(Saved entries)
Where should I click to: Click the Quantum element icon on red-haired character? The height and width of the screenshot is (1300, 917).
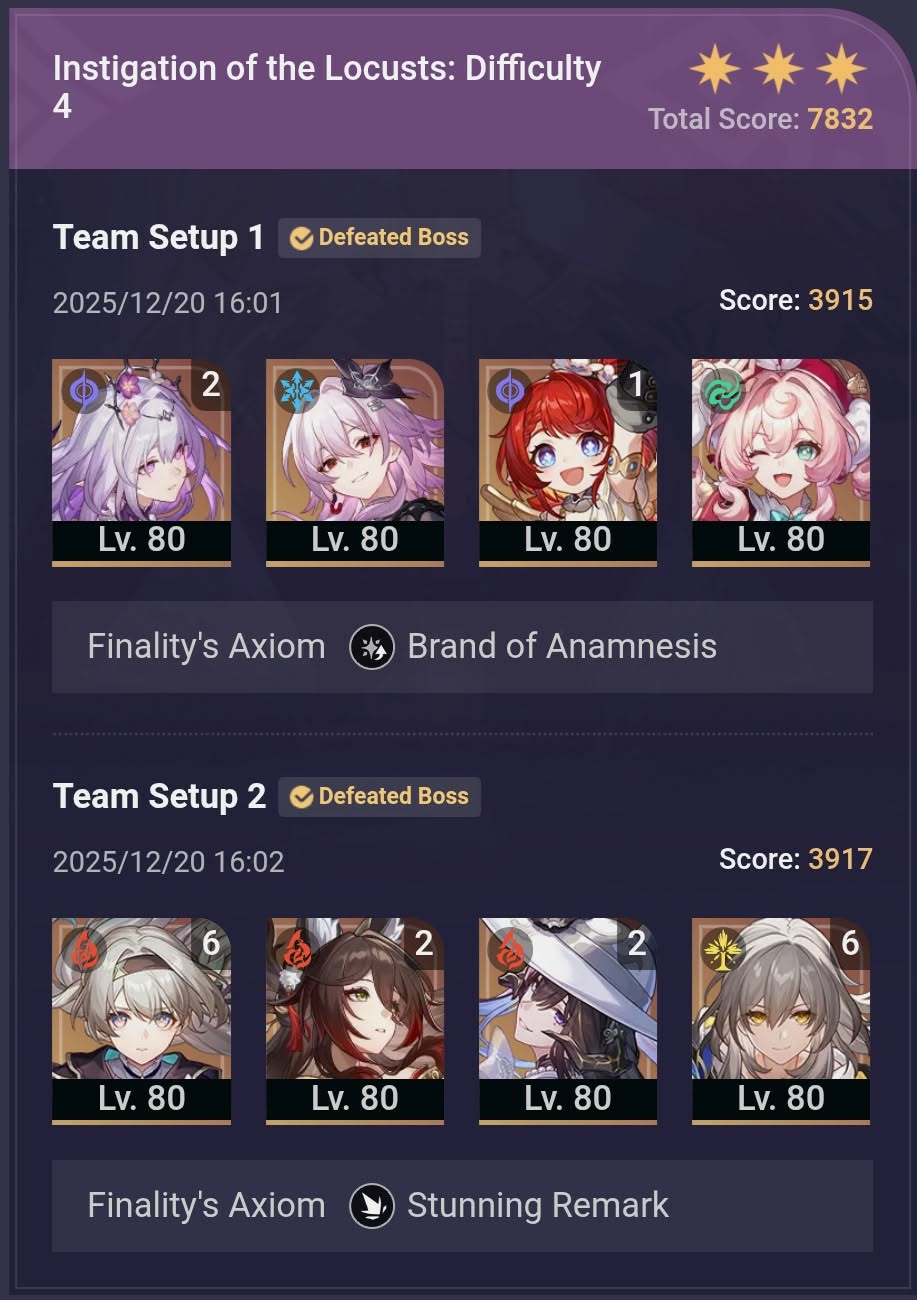tap(510, 390)
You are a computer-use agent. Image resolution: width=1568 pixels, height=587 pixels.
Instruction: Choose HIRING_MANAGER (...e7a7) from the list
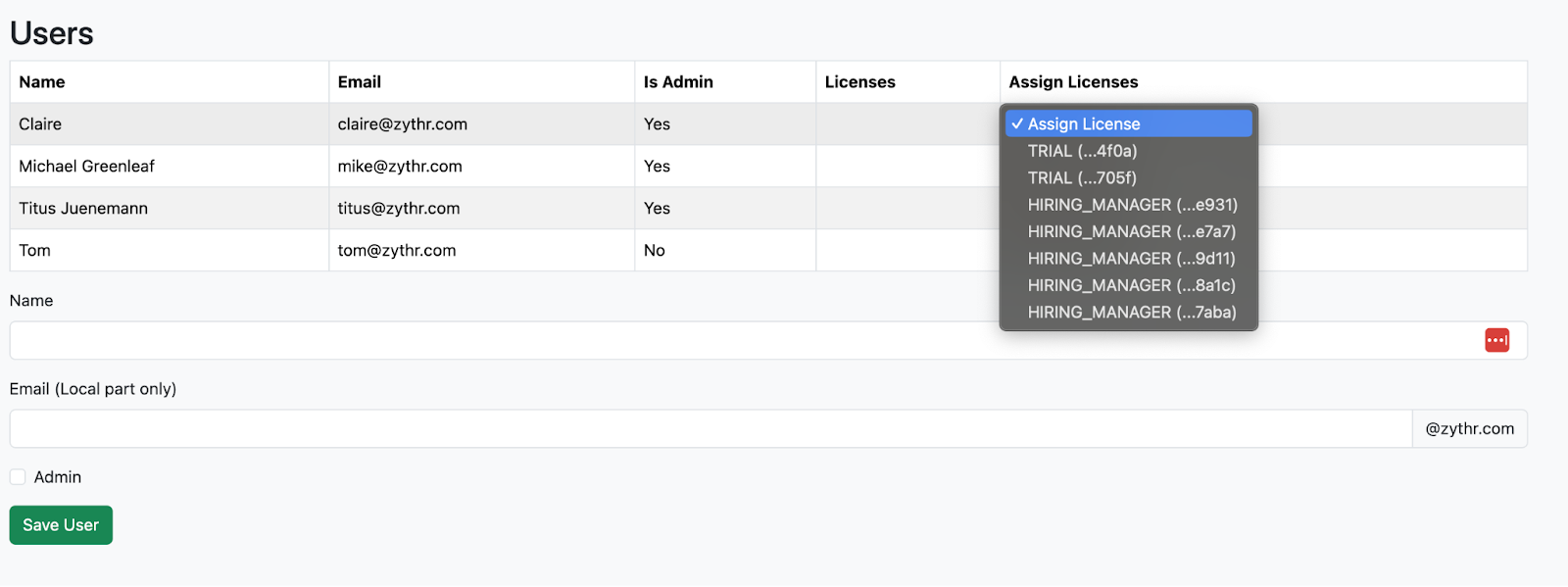coord(1131,231)
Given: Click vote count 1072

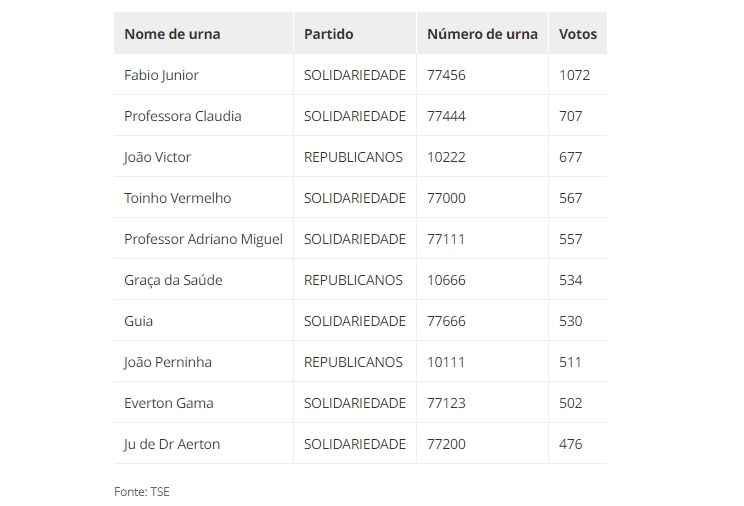Looking at the screenshot, I should [x=574, y=75].
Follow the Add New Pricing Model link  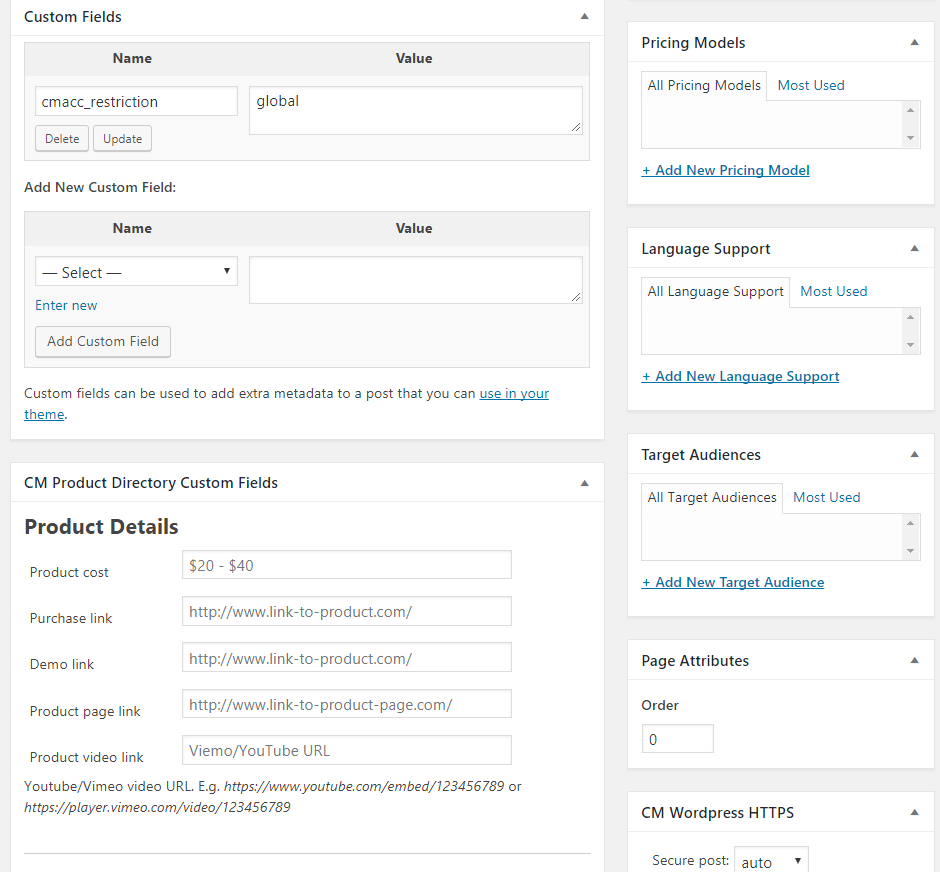click(x=725, y=171)
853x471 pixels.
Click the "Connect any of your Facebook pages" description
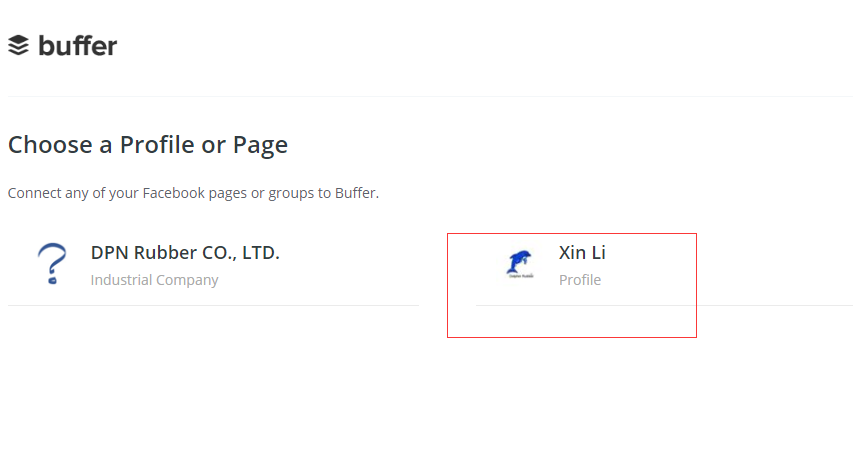click(193, 193)

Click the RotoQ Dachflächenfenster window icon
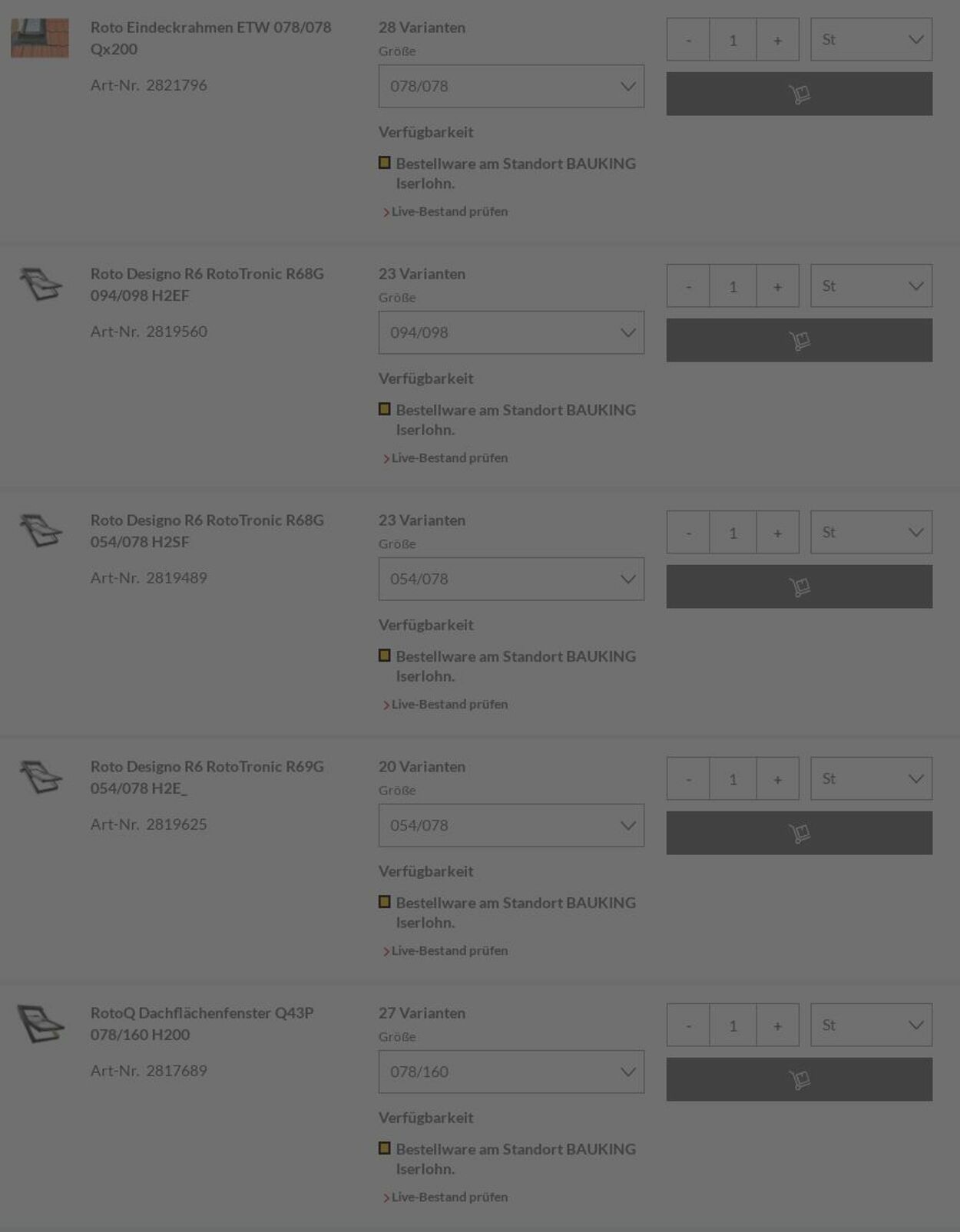point(40,1023)
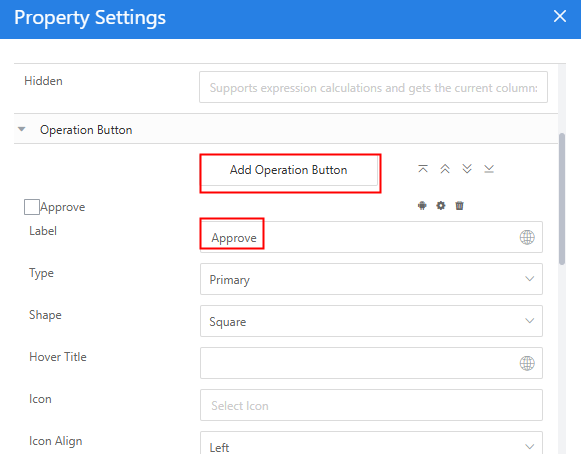Image resolution: width=581 pixels, height=471 pixels.
Task: Open the Shape dropdown showing Square
Action: click(371, 321)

WORK ITEM: Where a line contains "any of your", begin there and transcribe every line through the last one of the records above, exactly and with no pictures.

EXERCISE RESULT:
Click the "Connect any of your Facebook pages" description
click(193, 193)

Click the RotoQ Dachflächenfenster window icon
point(40,1023)
Image resolution: width=581 pixels, height=471 pixels.
Task: Open the Shape dropdown showing Square
Action: click(371, 321)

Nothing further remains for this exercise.